Im schlesischen Breslau (seit 1945 Wroclaw/Polen) lebte in der Zwischenkriegszeit die drittgrößte jüdische Gemeinde des Deutschen Reichs (nach Berlin und Frankfurt) mit etwa 24.000 Mitgliedern. Sie erlebten die Ausgrenzung aus dem städtischen Raum, Verfolgung und Vernichtung durch die Nationalsozialisten wie Jüdinnen und Juden in anderen deutschen Städten auch. Doch die NS-Zeit ist für Breslau wenig erforscht - weder in Polen noch in Deutschland wurde das Thema intensiver bearbeitet. Der Wechsel der staatlichen Zugehörigkeit der Stadt 1945, der "Kalte Krieg" und seine Folgen sowie die Sprachbarriere verhinderten dies lange Zeit.
In diesem Buch nehmen die Autorinnen und Autoren die Geschichte der Shoah in Breslau neu in den Blick. Das interdisziplinäre Team wählt dabei verschiedene Perspektiven und Kontexte, in denen Ausgrenzung, Verfolgung und Vernichtung im städtischen Raum geschahen, und rekonstruiert Orte und Sphären jüdischen Lebens: Arbeit und Wohnen, Religion und Politik, Kunst und Kultur. Auch die Auswirkungen der Shoah im Rückblick - etwa auf den Umgang mit Friedhöfen, auf die Kartographie der Stadt, auf Erinnerungen an Breslau oder archivalische Quellen zur Shoah - werden thematisiert.

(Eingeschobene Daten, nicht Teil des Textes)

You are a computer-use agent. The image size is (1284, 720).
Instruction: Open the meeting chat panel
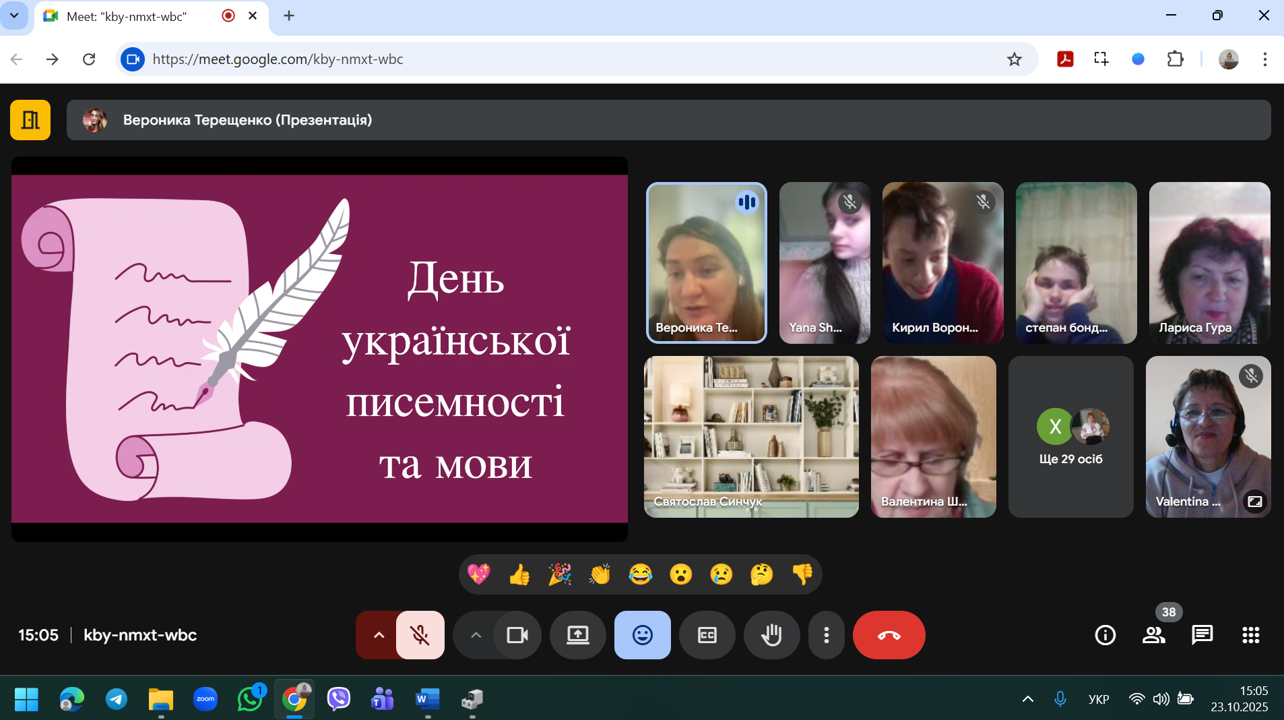click(x=1202, y=635)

Die Texte lassen ein facettenreiches Bild der Topographie der Shoah in Breslau entstehen. Sie möchten dazu beitragen, die Erinnerung an die Breslauer Shoah-Opfer wach zu halten und zu weiteren Forschungen zu diesem Thema anzuregen. Mit dem Schwinden der letzten Zeitzeug*innen werden die (erhaltenen) historischen Gebäude noch mehr zu Trägern ihrer Geschichte(n) und damit auch zu Denkmälern im Stadtraum von heute, die Geschichte und das Erbe der Menschen erfahrbar machen. Neben substanziellen Beiträgen zu einzelnen historischen Orten verbindet die Publikation diese auch miteinander und bietet so eine neue Lesart der Textur der Stadt und des ,Kapitels Shoah' in Breslau.
Karten und zahlreiche Illustrationen ergänzen den Band.
Mit Beiträgen von Abraham Ascher, Annelies Augustyns, Ramona Bräu, Tim Buchen, Tamar Cohn Gazit, Katharina Friedla, Dariusz Gierczak, Anja Golebiowski, Monika Heinemann, Lisa Höhenleitner, Agnieszka Jablonska, Karolina Jara, Jerzy Kichler, Sabine E. Koesters Gensini, Vasco Kretschmann, Simona Leonardi, Daniel Ljunggren, Maria Luft, Hagen Markwardt, Johann Nicolai, Katrin Schmidt, Malgorzata Stolarska-Fronia, Hans-Ulrich Wagner, Tamara Wlodarczyk und mit einem Nachwort von Dieter J. Hecht.